AD RMS から Azure Information Protection への移行におけるクライアント側の構成の注意点
はじめに
端末更改プロジェクトにおいて、Active Directory Rights Management サービス (AD RMS) を利用している環境を Azure Information Protection に移行する機会がありました。移行の際に、クライアント側の構成に関してハマったポイントがあったので、メモとして残しておきます。
結論
移行フェーズ 3 - クライアント側の構成 の『手順 7: Azure Information Protection を使用するように Windows コンピューターを再構成する』に関して、 Microsoft 365 など MIP SDK を使用する Microsoft Office のバージョン(2016 クイック実行デスクトップ アプリ以降)を使用するクライアントの場合、DNS リダイレクトの操作が必要。
解説
上記リンクの Microsoft Learn ドキュメントを読むと、 Windows コンピューターを再構成する方法は、 DNS リダイレクト または レジストリの編集 の2つの方法があることがわかります。
ドキュメントを一見すると、レジストリの編集を行うことで、 Office 2016 以降のクイック実行デスクトップ アプリを使用する Windows コンピューターと、他のアプリを使用している Windows コンピューターすべてに対応できるように読めます。しかし、実際には、 レジストリの編集を行っただけでは、 Microsoft 365 アプリを使用している Windows コンピューターは、 Azure Information Protection を使用できません でした。
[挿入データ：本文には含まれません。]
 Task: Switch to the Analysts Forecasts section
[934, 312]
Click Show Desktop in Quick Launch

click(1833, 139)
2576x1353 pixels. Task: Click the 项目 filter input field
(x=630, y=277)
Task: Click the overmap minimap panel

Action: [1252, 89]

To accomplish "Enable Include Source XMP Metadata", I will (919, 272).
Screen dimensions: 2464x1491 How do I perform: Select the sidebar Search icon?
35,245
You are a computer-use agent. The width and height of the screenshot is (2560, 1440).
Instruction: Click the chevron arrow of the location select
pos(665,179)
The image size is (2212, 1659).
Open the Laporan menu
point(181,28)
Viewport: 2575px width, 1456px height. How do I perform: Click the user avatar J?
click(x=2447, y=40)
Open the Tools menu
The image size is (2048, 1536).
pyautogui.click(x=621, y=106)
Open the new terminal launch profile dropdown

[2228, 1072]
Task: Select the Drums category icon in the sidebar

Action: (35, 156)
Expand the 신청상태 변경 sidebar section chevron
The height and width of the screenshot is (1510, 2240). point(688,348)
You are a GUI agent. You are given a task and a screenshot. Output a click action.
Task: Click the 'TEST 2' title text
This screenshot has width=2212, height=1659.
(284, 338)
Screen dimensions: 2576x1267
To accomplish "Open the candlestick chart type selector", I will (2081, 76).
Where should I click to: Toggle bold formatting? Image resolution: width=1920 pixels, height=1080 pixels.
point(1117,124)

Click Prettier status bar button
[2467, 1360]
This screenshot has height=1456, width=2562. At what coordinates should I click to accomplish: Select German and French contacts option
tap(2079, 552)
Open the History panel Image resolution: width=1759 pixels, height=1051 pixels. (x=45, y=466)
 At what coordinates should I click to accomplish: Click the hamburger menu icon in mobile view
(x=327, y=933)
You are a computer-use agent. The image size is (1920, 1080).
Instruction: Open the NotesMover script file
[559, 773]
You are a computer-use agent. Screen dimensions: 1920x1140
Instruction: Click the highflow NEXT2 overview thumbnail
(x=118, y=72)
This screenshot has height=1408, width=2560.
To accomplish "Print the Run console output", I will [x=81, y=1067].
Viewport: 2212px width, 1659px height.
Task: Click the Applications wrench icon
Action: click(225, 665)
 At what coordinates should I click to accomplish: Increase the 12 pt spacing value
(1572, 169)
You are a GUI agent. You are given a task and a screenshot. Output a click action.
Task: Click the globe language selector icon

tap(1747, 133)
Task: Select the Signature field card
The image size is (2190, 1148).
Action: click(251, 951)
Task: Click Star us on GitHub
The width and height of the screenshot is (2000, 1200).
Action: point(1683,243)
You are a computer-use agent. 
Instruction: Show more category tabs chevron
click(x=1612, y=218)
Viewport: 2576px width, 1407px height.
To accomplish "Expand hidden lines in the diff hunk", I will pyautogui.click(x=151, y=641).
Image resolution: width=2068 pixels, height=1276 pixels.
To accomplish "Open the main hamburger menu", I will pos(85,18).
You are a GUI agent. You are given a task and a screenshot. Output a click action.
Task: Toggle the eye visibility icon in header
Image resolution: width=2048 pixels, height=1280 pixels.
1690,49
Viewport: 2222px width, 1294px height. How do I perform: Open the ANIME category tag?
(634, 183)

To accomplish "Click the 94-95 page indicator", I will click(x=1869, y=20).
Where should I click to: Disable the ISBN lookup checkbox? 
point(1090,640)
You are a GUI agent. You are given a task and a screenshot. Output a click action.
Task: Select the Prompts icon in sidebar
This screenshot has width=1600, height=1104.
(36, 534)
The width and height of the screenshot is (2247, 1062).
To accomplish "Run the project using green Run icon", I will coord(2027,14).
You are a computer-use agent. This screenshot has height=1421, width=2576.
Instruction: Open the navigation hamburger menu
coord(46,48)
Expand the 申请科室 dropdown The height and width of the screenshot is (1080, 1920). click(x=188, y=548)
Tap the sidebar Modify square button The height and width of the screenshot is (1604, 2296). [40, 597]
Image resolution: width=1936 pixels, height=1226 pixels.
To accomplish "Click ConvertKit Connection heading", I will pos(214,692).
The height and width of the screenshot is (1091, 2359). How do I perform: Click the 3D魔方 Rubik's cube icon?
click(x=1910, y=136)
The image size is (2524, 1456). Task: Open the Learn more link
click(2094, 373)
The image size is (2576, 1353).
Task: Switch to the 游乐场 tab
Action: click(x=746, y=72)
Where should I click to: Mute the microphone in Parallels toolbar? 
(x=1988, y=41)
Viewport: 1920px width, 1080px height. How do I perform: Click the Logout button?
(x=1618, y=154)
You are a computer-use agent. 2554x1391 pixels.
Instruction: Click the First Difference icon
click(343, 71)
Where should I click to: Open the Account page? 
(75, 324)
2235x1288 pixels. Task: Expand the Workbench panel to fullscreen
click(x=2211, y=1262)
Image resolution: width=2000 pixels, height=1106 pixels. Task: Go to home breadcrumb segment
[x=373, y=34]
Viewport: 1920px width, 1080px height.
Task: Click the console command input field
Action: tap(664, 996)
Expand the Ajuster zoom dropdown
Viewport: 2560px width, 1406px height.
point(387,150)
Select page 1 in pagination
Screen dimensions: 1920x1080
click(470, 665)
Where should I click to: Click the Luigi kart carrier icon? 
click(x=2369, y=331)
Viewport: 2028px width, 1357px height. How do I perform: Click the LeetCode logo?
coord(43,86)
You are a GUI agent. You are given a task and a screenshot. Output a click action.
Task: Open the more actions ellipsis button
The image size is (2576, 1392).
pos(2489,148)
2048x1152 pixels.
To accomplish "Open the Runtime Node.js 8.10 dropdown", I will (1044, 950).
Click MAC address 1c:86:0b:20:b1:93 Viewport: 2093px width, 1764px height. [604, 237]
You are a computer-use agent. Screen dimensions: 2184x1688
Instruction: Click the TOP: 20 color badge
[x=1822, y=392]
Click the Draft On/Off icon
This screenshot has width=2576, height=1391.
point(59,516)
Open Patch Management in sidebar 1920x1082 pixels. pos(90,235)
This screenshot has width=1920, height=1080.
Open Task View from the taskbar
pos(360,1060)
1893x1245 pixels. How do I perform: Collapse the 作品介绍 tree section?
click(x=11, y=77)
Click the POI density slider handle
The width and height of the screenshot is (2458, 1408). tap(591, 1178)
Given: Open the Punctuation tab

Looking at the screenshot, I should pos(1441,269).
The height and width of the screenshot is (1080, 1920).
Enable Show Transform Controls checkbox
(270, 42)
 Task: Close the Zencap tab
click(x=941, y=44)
本件について Microsoft サポートに問い合わせたところ、以下の回答を得られました。
MIP SDK を使用する Microsoft Office (以下、Office) のバージョン (2016 クイック実行デスクトップ アプリ以降)を使用するクライアントの場合、DNS リダイレクトの操作が必要
また、それは
Office 2016 クイック実行デスクトップ アプリ以降 については MIP SDK を使用しており "レジストリ編集" の項目に記載のあるレジストリを使用していないため、レジストリの編集を行ってもその影響を受けない動作となるため
だそうです。
なお、クライアントで MSIPC を使用する Office バージョン (2016 クイック実行デスクトップ アプリ より前のバージョン ) 、または、MSIPC を使用するカスタム アプリケーションを使用している場合は、レジストリ編集が必要だそうです。
また、上記の MIP SDK を使用する アプリケーションと、 MSIPC を使用するアプリケーションがクライアントに共存している場合は、DNS リダイレクトとレジストリの編集の両方の操作が必要とのことです。